Whelans, Dublin: 20th November, 2019.
Tickets €17.50 Incl. booking fees.
Doors 8:00pm | Over 18's | ID Required.
Irish singer-songwriter Sorcha Richardson has been cultivating a cult fanbase for several years. Songs such as ‘Ruin Your Night’, ‘Petrol Station’ and ‘Can’t We Pretend’ are evocative vignettes of a moment in time which find the poetry in introspection, with a tangible nod to key influences such as Sharon Van Etten, Arcade Fire, Phoebe Bridgers and Julia Jacklin.
Exuding passion and tender beauty in equal measure, her narrative song-writing connects with people who have shared similar tangled emotions - as evidenced by 22 million streams on Spotify alone.
Now Richardson is preparing to release the biggest artistic statement of her career with her forthcoming debut album. It’s a collection of lyrical snapshots of life as a twentysomething, accompanied by the desires, doubts and developments that the decade delivers.

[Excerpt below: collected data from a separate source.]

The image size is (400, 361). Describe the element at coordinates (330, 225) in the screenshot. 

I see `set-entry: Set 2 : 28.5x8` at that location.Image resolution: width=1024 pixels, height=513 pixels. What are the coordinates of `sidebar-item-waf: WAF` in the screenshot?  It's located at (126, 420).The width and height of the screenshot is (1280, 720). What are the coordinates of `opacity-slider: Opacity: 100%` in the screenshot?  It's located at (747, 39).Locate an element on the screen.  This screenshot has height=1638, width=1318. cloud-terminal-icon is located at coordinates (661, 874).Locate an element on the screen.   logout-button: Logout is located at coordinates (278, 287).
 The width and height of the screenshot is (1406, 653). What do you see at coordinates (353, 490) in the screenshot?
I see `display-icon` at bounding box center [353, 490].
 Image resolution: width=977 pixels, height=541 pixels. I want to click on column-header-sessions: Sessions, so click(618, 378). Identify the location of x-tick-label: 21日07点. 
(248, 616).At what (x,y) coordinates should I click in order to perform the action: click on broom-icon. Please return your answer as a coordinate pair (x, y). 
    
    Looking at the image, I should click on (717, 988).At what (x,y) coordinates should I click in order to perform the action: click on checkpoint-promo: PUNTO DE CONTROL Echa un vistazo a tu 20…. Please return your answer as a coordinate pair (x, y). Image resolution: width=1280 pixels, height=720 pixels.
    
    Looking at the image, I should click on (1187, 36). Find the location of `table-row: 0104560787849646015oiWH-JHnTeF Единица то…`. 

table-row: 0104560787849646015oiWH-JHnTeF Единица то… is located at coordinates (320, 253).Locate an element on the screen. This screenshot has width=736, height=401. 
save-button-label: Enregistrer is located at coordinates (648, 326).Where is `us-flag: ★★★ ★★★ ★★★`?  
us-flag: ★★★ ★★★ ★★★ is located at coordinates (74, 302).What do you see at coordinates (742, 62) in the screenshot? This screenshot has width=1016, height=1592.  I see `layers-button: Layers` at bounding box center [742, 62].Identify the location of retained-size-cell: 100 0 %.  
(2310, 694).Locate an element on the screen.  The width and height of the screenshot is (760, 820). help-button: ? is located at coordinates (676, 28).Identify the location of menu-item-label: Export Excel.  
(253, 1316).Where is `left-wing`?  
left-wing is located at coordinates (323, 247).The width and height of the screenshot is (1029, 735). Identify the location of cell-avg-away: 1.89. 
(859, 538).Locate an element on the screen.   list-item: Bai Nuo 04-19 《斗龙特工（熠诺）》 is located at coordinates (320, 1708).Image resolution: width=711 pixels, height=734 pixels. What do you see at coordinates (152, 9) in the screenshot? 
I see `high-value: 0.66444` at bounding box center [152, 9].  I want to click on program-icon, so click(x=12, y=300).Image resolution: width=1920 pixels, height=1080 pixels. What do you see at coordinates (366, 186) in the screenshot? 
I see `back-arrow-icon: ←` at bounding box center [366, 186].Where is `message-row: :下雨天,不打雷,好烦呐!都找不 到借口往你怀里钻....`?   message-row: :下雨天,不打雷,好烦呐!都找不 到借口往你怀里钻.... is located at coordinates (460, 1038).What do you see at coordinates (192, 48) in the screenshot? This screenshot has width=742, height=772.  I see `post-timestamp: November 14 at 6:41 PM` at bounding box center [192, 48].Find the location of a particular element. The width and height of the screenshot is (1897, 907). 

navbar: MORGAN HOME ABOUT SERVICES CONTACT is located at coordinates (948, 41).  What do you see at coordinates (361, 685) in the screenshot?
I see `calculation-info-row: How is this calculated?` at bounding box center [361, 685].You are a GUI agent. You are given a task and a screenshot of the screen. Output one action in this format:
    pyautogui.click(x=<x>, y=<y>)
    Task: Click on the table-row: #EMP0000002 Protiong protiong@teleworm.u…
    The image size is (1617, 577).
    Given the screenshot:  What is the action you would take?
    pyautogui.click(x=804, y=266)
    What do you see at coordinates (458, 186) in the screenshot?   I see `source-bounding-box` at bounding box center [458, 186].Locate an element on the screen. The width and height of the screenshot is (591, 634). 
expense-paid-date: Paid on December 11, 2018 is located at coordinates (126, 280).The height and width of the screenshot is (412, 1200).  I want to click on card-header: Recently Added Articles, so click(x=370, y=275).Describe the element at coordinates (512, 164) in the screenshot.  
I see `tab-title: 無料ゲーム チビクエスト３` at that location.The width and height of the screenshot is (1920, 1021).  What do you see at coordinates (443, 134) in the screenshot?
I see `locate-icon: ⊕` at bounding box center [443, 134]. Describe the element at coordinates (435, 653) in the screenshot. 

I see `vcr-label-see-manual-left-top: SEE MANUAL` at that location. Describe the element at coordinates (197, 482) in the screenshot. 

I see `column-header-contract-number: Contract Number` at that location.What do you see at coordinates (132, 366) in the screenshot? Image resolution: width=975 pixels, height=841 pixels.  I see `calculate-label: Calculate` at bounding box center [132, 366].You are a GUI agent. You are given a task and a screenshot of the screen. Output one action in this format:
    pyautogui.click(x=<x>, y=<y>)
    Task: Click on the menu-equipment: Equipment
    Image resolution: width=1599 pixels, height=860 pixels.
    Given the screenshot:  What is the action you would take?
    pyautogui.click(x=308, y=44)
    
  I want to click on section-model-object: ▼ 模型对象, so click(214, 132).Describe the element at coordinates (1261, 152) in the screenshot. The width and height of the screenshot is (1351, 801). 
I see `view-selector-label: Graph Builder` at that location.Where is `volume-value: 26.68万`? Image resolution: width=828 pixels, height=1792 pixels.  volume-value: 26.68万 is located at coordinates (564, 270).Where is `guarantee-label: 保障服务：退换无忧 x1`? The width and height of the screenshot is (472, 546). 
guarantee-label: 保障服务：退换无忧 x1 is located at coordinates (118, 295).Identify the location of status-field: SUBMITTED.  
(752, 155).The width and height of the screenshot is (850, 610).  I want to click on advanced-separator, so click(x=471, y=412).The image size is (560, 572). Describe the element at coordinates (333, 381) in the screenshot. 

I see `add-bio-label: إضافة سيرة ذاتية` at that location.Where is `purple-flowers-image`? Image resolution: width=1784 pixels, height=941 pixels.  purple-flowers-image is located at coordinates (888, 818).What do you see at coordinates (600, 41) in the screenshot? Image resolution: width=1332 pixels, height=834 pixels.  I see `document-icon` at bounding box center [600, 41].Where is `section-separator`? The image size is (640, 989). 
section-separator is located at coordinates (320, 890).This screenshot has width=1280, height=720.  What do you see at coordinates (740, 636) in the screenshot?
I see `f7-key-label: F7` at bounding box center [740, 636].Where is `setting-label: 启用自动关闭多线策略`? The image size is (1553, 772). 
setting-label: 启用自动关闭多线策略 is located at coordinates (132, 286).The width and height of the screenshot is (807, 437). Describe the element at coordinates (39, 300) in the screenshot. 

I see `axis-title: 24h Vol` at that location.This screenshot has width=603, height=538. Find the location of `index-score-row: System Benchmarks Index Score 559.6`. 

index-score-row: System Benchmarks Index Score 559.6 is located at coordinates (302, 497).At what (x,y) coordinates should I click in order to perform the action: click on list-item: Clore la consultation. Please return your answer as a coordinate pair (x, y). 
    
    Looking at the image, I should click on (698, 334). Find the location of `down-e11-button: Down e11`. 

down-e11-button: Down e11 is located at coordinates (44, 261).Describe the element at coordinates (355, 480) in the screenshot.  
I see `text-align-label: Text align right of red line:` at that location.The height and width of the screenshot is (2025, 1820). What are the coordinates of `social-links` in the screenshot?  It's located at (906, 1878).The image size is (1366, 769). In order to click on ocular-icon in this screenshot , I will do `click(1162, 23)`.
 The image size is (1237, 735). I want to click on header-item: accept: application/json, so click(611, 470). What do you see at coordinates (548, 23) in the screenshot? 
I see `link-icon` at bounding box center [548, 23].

"It's the hidden meaning in mundane moments,” she summarises. “Days that look like any other day and yet somehow you have this feeling that it's one you'll remember forever."
Richardson isn’t afraid to dig into her own psyche, as demonstrated by the set’s most immediate track and recent single ‘Don’t Talk About It’. A blur of spiky garage-rock, its energy masks a deeper meaning.
“It's about avoiding conflict and being too scared to admit to yourself that you're unhappy in a situation, because it feels easier to turn a blind eye to it than to have to deal with it head on,” she notes. “It's something I used to do all the time. The song's also very cathartic, like a victory lap for when you do learn to face your demons.”
Moving back to Dublin from NYC inspired her to take stock of where she was. A new rush of ideas soon followed, with Richardson writing the likes of ‘False Alarm’ and ‘First Prize Bravery’ on the piano in her parents’ kitchen. An impromptu session with All Tvvins’ Conor Adams yielded ‘No-One Is Any Fun’, which features on their album ‘Just To Exist’, and ‘Twisting The Knife’ which is included here.
As her songs look back, it’s fitting that this album represents Sorcha Richardson’s future. “Releasing singles was fun because I felt a lot of freedom move around creatively. But I'm excited to present a more 360 version of what I have in my head. It lets me tell a more complete story.”